Words are, in my not-so-humble opinion, our most inexhaustible source of magic. Capable of both inflicting injury, and remedying it.
- Albus Dumbledore, from J.K. Rowling's Harry Potter and the Deathly Hallows
Welcome to the draft of the third chapter of my journey to write a short book on data structures and algorithms that are not widely known outside of academic circles. We have previously covered KHyperLogLog and Odd Sketches. As always, I'm looking forward to your feedback , which is greatly appreciated.
In this chapter, we will be discussing GADDAG, a data structure that efficiently generates moves in Scrabble.

Given material:

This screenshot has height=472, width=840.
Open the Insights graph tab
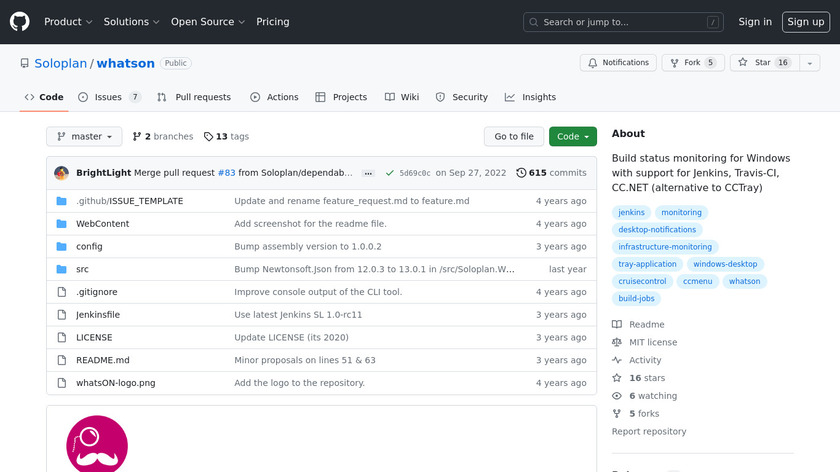[530, 97]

Objectives:
1. According to the GADDAG chapter draft, which two data structures were covered in earlier chapters?
2. Translate this sentence from the GADDAG chapter draft into Spanish: "In this chapter, we will be discussing GADDAG, a data structure that efficiently generates moves in Scrabble."
3. Carry the GADDAG chapter draft forward, picking up right after its final sentence.

In response:
1. KHyperLogLog and Odd Sketches.

2. En este capítulo hablaremos de GADDAG, una estructura de datos que genera jugadas de Scrabble de manera eficiente.

3.
Throughout history, humans have always been captivated by board games. One of the earliest discovered games is the Egyptian board game, Senet, dating back to around 3500 BCE. The game featured a board of thirty squares, arranged into three parallel rows with ten squares each, with pieces (known as draughtsmen) being moved across the board. Although the exact rules of the game are still a mystery, it is believed that the objective was to reach the edge of the board first, and accomplishing this may have had some significance towards the afterlife. Pieces were moved based on the throw of sticks or bones. According to a 1980 article by Peter A. Piccione:
This research demonstrates that the stratagems of the game reflect nothing less than the stratagems of the gods, and that senet, when properly understood, can reveal essential Egyptian religious beliefs about the afterlife. At the most, the game indicates that ancient Egyptians believed they could join the god of the rising sun, Re-Horakhty, in a mystical union even before they died. At the least, senet shows that, while still living, Egyptians felt they could actively influence the inevitable afterlife judgment of their souls - a belief that was not widely recognized by Egyptologists.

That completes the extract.